→ **Directions**
The answer required is how many lines of the following entries contain the word "tweet", with no other words.
:: Source records
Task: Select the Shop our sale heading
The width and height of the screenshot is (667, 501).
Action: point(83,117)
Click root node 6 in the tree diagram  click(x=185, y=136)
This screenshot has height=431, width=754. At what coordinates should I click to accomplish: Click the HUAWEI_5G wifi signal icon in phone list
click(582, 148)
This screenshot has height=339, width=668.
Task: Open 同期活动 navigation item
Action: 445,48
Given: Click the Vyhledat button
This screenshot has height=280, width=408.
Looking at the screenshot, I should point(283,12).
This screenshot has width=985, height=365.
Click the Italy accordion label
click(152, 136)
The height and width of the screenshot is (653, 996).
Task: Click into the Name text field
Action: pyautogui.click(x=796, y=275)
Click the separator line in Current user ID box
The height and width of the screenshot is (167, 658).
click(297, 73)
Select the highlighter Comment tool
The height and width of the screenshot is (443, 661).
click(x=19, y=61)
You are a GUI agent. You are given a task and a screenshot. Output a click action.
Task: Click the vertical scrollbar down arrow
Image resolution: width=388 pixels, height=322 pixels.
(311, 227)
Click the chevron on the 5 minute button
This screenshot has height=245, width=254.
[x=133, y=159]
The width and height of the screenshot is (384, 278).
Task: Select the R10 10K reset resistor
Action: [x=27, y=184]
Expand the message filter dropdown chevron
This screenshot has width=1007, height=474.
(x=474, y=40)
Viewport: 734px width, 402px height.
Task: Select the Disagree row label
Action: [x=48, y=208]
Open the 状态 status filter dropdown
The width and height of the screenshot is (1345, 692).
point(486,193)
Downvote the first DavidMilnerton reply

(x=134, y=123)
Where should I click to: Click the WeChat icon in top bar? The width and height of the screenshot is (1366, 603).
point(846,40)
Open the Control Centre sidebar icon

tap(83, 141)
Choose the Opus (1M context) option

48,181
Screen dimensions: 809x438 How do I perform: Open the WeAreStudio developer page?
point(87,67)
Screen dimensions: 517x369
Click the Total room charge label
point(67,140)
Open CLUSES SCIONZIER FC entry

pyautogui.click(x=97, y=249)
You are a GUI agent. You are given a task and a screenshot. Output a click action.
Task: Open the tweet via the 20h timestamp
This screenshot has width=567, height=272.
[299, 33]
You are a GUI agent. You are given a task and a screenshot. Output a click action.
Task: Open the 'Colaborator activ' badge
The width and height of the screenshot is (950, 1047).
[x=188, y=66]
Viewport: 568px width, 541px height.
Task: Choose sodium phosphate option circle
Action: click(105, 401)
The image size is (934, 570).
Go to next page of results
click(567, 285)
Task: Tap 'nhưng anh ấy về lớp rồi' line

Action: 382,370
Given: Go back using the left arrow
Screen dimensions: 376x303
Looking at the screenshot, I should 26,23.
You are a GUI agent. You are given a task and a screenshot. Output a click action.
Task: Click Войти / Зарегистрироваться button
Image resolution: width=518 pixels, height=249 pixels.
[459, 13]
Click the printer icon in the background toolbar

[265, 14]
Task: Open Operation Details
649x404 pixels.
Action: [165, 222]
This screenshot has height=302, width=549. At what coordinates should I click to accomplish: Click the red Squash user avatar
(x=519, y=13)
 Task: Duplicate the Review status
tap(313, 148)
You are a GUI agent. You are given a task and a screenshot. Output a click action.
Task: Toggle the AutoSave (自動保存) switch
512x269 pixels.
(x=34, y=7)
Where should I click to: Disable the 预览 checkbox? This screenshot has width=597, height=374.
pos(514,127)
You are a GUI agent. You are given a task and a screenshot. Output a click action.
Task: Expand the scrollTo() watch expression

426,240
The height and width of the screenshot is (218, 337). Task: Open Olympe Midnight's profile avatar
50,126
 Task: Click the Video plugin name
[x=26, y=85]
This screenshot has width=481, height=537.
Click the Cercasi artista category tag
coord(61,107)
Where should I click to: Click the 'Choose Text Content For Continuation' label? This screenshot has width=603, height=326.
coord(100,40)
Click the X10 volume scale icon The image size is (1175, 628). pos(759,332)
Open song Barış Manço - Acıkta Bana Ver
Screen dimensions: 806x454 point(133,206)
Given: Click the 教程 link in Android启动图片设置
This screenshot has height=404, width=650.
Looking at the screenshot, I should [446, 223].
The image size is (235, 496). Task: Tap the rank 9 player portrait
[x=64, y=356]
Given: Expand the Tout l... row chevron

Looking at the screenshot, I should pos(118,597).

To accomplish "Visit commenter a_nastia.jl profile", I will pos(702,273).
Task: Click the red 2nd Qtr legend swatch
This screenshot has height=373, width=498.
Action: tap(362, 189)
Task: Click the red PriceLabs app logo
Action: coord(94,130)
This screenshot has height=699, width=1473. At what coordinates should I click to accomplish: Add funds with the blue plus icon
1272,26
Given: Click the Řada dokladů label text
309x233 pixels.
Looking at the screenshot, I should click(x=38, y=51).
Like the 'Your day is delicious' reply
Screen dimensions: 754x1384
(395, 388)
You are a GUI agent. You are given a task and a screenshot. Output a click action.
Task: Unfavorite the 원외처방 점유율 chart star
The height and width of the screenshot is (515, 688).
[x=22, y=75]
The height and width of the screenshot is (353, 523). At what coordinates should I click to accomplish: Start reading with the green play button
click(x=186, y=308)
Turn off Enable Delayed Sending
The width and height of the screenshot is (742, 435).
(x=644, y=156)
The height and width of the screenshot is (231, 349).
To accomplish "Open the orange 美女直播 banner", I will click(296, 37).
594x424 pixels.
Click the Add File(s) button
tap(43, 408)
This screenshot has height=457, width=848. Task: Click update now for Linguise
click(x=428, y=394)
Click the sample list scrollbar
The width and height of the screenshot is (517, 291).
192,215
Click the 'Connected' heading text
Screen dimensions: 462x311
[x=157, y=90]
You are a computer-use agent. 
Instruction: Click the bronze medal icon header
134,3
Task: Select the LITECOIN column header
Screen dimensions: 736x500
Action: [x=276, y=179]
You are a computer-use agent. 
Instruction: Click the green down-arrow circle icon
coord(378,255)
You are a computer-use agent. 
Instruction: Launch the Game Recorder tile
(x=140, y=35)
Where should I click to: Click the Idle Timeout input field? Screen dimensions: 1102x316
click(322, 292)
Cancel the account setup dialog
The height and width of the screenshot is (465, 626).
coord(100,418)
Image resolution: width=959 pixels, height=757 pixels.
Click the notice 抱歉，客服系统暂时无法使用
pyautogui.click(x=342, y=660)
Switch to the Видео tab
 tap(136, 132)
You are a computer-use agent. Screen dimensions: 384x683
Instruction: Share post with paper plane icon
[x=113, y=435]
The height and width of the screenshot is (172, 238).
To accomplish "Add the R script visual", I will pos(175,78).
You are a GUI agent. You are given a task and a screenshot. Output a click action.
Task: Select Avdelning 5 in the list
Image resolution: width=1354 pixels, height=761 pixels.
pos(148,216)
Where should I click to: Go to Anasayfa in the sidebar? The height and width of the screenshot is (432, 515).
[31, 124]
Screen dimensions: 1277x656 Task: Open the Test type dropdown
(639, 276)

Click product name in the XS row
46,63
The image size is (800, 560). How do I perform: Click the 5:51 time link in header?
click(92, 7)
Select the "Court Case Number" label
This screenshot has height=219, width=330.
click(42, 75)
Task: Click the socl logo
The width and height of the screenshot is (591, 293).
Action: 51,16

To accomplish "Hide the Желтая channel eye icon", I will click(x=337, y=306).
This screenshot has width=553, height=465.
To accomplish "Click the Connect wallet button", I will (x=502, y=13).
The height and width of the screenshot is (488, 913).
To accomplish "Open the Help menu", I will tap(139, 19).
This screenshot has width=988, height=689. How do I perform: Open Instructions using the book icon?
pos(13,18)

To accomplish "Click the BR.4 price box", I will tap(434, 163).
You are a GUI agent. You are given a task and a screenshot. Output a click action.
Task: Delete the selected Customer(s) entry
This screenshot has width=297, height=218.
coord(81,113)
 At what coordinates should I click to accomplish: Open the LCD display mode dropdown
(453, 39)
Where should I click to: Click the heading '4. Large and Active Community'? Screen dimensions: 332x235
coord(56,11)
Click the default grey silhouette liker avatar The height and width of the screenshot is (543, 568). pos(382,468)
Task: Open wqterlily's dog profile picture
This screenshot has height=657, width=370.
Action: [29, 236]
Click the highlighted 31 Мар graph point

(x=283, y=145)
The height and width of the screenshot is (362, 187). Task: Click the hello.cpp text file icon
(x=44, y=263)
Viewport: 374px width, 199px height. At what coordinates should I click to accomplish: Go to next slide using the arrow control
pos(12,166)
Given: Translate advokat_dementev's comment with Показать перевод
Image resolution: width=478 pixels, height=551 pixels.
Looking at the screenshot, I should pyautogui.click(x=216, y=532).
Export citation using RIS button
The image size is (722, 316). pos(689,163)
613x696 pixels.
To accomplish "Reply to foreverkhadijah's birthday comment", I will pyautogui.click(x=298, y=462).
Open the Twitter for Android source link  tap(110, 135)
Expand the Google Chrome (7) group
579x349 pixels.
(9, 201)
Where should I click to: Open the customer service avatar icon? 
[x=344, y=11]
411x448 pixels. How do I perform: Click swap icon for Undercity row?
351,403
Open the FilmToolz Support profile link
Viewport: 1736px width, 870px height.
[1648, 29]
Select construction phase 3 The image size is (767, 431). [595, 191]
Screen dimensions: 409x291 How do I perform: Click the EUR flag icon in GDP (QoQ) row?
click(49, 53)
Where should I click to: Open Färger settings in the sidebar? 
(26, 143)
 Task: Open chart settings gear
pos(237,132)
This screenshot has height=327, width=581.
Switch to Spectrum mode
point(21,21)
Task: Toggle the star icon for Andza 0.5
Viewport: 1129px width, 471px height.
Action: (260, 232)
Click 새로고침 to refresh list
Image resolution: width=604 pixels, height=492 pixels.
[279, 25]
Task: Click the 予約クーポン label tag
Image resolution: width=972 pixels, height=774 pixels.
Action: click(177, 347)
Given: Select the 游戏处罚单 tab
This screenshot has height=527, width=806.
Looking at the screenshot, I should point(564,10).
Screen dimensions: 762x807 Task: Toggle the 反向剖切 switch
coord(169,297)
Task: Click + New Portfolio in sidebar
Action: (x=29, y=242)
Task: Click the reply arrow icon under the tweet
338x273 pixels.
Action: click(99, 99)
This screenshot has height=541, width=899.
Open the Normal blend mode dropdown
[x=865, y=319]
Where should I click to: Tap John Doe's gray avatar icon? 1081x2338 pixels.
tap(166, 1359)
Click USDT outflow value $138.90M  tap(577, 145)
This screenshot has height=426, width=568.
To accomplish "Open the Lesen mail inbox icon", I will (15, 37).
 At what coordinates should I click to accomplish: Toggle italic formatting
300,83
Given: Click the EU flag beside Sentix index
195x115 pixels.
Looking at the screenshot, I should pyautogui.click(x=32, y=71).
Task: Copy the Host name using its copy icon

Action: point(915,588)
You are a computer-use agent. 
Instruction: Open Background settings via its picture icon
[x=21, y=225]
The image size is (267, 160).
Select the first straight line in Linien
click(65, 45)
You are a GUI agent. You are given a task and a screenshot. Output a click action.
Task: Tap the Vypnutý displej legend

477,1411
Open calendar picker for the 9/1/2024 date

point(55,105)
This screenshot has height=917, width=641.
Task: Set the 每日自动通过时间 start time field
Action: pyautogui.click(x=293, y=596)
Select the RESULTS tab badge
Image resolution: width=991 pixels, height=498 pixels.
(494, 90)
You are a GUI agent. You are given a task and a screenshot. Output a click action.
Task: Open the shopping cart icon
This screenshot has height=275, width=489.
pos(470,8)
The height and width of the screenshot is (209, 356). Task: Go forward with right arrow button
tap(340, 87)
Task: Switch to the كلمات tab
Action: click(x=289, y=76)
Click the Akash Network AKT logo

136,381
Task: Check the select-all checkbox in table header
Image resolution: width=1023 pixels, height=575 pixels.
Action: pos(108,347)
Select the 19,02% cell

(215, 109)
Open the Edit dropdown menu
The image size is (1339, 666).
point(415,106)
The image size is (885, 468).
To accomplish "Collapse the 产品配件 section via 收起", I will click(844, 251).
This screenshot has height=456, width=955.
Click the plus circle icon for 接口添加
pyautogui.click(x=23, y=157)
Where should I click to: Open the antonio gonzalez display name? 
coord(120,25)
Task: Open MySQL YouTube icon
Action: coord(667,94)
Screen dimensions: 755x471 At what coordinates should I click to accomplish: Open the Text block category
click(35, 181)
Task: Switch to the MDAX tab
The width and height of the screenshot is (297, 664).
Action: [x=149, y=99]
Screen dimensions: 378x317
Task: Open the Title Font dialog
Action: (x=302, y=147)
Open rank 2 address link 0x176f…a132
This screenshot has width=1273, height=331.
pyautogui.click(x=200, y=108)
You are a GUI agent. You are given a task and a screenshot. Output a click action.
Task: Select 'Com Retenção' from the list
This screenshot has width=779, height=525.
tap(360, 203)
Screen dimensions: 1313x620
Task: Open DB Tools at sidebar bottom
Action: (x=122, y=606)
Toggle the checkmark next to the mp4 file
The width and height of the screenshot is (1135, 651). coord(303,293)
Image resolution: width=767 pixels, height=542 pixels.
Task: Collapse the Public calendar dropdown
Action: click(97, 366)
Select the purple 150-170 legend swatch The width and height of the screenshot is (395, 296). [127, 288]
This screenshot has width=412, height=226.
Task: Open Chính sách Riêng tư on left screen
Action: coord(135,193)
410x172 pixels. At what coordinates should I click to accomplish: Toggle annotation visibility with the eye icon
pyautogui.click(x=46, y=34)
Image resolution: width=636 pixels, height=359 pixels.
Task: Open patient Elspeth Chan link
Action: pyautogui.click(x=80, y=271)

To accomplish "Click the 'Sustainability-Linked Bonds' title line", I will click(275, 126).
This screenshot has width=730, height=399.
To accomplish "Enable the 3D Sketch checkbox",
::::
→ **Answer space**
2